(Problem to solve): With the pictures left out, retype exactly the lines below starting at the line that contains "The image size is (1110, 529)." and ending at the line that contains "file 86783 via".

(Supplied material):
════════════════

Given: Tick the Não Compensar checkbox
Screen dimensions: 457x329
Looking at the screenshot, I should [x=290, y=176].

════════════════

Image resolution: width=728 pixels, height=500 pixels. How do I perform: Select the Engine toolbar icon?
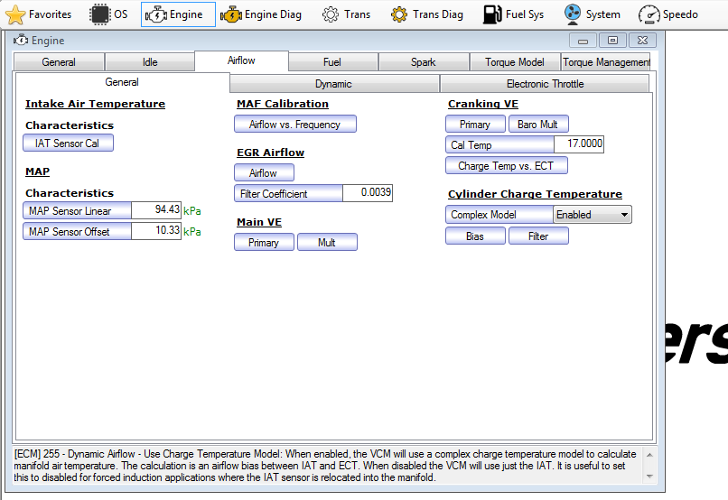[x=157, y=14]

════════════════

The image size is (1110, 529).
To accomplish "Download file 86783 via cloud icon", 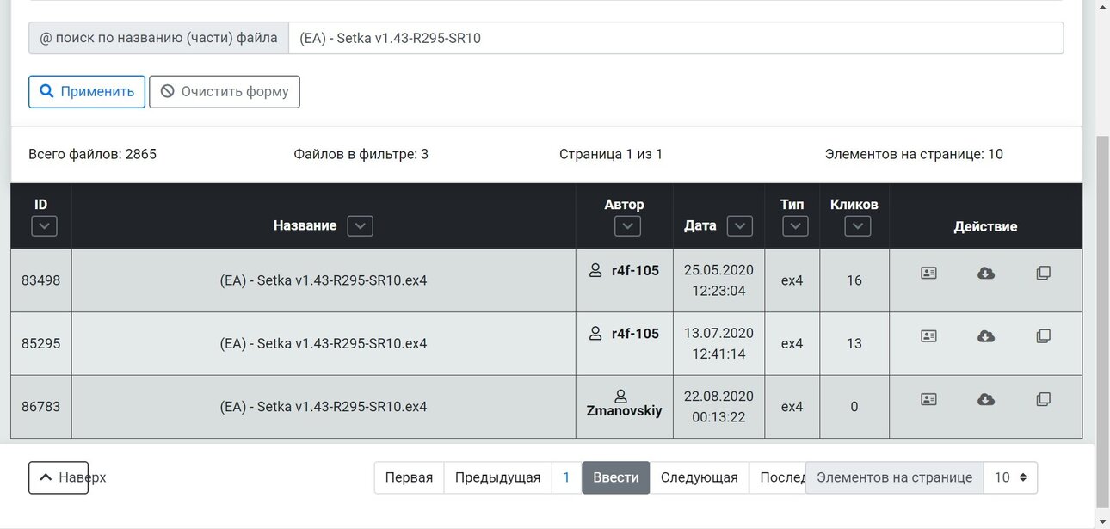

════════════════

(Result for this task):
The image size is (1110, 529).
To accomplish "Download file 86783 via cloud icon", 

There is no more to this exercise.